*Given problem*
Reproduce every one of the following rows verbatim, keeping each character, line break, and coordinate format unchanged.

*Provided information*
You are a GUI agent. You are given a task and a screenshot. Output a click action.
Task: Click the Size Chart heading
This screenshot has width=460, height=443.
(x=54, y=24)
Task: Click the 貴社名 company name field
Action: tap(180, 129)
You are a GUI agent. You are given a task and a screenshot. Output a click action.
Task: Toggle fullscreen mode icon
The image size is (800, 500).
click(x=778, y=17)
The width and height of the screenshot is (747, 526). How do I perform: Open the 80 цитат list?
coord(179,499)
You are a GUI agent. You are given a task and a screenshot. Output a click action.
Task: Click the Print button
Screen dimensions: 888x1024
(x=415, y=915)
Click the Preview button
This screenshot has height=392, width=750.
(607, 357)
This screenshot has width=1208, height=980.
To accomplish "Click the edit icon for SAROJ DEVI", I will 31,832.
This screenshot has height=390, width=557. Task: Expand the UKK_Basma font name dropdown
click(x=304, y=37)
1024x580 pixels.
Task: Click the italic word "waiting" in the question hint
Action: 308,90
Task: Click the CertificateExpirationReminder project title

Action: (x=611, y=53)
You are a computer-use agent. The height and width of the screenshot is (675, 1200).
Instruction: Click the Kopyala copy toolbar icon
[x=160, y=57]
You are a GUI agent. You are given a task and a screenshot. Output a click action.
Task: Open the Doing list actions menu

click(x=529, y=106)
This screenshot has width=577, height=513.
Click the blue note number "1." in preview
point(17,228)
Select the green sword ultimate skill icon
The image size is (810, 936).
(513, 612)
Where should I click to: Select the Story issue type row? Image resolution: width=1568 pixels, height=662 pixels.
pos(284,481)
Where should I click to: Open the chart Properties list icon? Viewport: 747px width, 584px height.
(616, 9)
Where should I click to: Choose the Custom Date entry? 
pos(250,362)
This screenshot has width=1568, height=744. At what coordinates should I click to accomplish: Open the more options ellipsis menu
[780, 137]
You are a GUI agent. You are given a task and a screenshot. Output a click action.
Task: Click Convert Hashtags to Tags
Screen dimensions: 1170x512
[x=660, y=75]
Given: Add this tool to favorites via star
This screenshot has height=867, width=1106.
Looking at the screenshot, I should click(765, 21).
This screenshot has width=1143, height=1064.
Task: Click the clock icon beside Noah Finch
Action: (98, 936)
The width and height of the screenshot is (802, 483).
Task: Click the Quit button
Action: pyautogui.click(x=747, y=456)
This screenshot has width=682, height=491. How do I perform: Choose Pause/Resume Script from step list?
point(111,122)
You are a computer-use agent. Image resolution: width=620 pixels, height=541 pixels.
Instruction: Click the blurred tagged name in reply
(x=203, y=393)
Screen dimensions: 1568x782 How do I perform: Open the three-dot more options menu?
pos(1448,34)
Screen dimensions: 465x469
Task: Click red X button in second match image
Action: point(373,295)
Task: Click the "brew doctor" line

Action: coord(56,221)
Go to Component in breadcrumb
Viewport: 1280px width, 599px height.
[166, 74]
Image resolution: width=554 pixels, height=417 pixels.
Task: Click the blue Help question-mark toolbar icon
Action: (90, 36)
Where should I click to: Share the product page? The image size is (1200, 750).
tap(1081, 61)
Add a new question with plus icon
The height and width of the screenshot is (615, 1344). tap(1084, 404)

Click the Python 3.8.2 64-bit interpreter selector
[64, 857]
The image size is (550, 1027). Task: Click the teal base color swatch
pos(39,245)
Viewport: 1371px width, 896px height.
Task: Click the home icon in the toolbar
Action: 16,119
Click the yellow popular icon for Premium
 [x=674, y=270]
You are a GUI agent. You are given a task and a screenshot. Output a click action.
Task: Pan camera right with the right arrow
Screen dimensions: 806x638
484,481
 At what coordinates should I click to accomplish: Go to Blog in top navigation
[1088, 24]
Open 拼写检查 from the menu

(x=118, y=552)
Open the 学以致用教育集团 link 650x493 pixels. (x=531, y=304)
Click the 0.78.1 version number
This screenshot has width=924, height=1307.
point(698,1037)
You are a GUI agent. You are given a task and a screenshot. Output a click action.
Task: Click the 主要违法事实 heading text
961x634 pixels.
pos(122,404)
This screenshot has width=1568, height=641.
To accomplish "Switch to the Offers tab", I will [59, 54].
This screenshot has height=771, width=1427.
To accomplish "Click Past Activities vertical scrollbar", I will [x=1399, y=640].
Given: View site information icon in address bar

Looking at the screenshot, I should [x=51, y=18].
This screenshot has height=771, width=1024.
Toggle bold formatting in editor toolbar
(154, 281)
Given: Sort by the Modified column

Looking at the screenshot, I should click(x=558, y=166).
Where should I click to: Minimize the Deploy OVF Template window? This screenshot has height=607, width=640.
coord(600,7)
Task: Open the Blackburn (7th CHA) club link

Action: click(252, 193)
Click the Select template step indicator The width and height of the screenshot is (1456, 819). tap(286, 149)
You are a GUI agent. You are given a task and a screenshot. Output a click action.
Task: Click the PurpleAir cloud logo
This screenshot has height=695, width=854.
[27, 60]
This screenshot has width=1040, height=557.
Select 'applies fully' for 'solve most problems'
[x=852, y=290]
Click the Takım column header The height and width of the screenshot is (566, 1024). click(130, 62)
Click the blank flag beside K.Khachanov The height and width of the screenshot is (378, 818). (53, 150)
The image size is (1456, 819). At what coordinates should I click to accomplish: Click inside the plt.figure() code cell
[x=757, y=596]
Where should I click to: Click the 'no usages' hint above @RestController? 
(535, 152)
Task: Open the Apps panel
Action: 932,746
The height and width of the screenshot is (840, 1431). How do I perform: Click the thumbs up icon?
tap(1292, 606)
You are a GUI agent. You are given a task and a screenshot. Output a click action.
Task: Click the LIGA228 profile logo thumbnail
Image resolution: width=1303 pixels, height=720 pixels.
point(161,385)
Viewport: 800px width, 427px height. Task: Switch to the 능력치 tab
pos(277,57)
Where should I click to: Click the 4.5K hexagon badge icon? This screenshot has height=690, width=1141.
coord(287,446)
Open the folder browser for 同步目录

*Answer in full*
You are a GUI agent. You are given a task and a screenshot. Output a click action.
Task: Click the Size Chart heading
This screenshot has width=460, height=443.
(x=54, y=24)
Task: Click the 貴社名 company name field
Action: tap(180, 129)
You are a GUI agent. You are given a task and a screenshot. Output a click action.
Task: Toggle fullscreen mode icon
The image size is (800, 500).
click(x=778, y=17)
The width and height of the screenshot is (747, 526). How do I perform: Open the 80 цитат list?
coord(179,499)
You are a GUI agent. You are given a task and a screenshot. Output a click action.
Task: Click the Print button
Screen dimensions: 888x1024
(x=415, y=915)
Click the Preview button
This screenshot has height=392, width=750.
(607, 357)
This screenshot has width=1208, height=980.
To accomplish "Click the edit icon for SAROJ DEVI", I will 31,832.
This screenshot has height=390, width=557. Task: Expand the UKK_Basma font name dropdown
click(x=304, y=37)
1024x580 pixels.
Task: Click the italic word "waiting" in the question hint
Action: 308,90
Task: Click the CertificateExpirationReminder project title

Action: (x=611, y=53)
You are a computer-use agent. The height and width of the screenshot is (675, 1200).
Instruction: Click the Kopyala copy toolbar icon
[x=160, y=57]
You are a GUI agent. You are given a task and a screenshot. Output a click action.
Task: Open the Doing list actions menu

click(x=529, y=106)
This screenshot has width=577, height=513.
Click the blue note number "1." in preview
point(17,228)
Select the green sword ultimate skill icon
The image size is (810, 936).
(513, 612)
Where should I click to: Select the Story issue type row? Image resolution: width=1568 pixels, height=662 pixels.
pos(284,481)
Where should I click to: Open the chart Properties list icon? Viewport: 747px width, 584px height.
(616, 9)
Where should I click to: Choose the Custom Date entry? 
pos(250,362)
This screenshot has width=1568, height=744. At what coordinates should I click to accomplish: Open the more options ellipsis menu
[780, 137]
You are a GUI agent. You are given a task and a screenshot. Output a click action.
Task: Click Convert Hashtags to Tags
Screen dimensions: 1170x512
[x=660, y=75]
Given: Add this tool to favorites via star
This screenshot has height=867, width=1106.
Looking at the screenshot, I should click(765, 21).
This screenshot has width=1143, height=1064.
Task: Click the clock icon beside Noah Finch
Action: (98, 936)
The width and height of the screenshot is (802, 483).
Task: Click the Quit button
Action: pyautogui.click(x=747, y=456)
This screenshot has width=682, height=491. How do I perform: Choose Pause/Resume Script from step list?
point(111,122)
You are a computer-use agent. Image resolution: width=620 pixels, height=541 pixels.
Instruction: Click the blurred tagged name in reply
(x=203, y=393)
Screen dimensions: 1568x782 How do I perform: Open the three-dot more options menu?
pos(1448,34)
Screen dimensions: 465x469
Task: Click red X button in second match image
Action: point(373,295)
Task: Click the "brew doctor" line

Action: coord(56,221)
Go to Component in breadcrumb
Viewport: 1280px width, 599px height.
[166, 74]
Image resolution: width=554 pixels, height=417 pixels.
Task: Click the blue Help question-mark toolbar icon
Action: (90, 36)
Where should I click to: Share the product page? The image size is (1200, 750).
tap(1081, 61)
Add a new question with plus icon
The height and width of the screenshot is (615, 1344). tap(1084, 404)

Click the Python 3.8.2 64-bit interpreter selector
[64, 857]
The image size is (550, 1027). Task: Click the teal base color swatch
pos(39,245)
Viewport: 1371px width, 896px height.
Task: Click the home icon in the toolbar
Action: 16,119
Click the yellow popular icon for Premium
 [x=674, y=270]
You are a GUI agent. You are given a task and a screenshot. Output a click action.
Task: Pan camera right with the right arrow
Screen dimensions: 806x638
484,481
 At what coordinates should I click to accomplish: Go to Blog in top navigation
[1088, 24]
Open 拼写检查 from the menu

(x=118, y=552)
Open the 学以致用教育集团 link 650x493 pixels. (x=531, y=304)
Click the 0.78.1 version number
This screenshot has width=924, height=1307.
point(698,1037)
You are a GUI agent. You are given a task and a screenshot. Output a click action.
Task: Click the 主要违法事实 heading text
961x634 pixels.
pos(122,404)
This screenshot has width=1568, height=641.
To accomplish "Switch to the Offers tab", I will [59, 54].
This screenshot has height=771, width=1427.
To accomplish "Click Past Activities vertical scrollbar", I will [x=1399, y=640].
Given: View site information icon in address bar

Looking at the screenshot, I should [x=51, y=18].
This screenshot has height=771, width=1024.
Toggle bold formatting in editor toolbar
(154, 281)
Given: Sort by the Modified column

Looking at the screenshot, I should click(x=558, y=166).
Where should I click to: Minimize the Deploy OVF Template window? This screenshot has height=607, width=640.
coord(600,7)
Task: Open the Blackburn (7th CHA) club link

Action: click(252, 193)
Click the Select template step indicator The width and height of the screenshot is (1456, 819). tap(286, 149)
You are a GUI agent. You are given a task and a screenshot. Output a click action.
Task: Click the PurpleAir cloud logo
This screenshot has height=695, width=854.
[27, 60]
This screenshot has width=1040, height=557.
Select 'applies fully' for 'solve most problems'
[x=852, y=290]
Click the Takım column header The height and width of the screenshot is (566, 1024). click(130, 62)
Click the blank flag beside K.Khachanov The height and width of the screenshot is (378, 818). (53, 150)
The image size is (1456, 819). At what coordinates should I click to accomplish: Click inside the plt.figure() code cell
[x=757, y=596]
Where should I click to: Click the 'no usages' hint above @RestController? 
(535, 152)
Task: Open the Apps panel
Action: 932,746
The height and width of the screenshot is (840, 1431). How do I perform: Click the thumbs up icon?
tap(1292, 606)
You are a GUI agent. You are given a task and a screenshot. Output a click action.
Task: Click the LIGA228 profile logo thumbnail
Image resolution: width=1303 pixels, height=720 pixels.
point(161,385)
Viewport: 800px width, 427px height. Task: Switch to the 능력치 tab
pos(277,57)
Where should I click to: Click the 4.5K hexagon badge icon? This screenshot has height=690, width=1141.
coord(287,446)
Open the folder browser for 同步目录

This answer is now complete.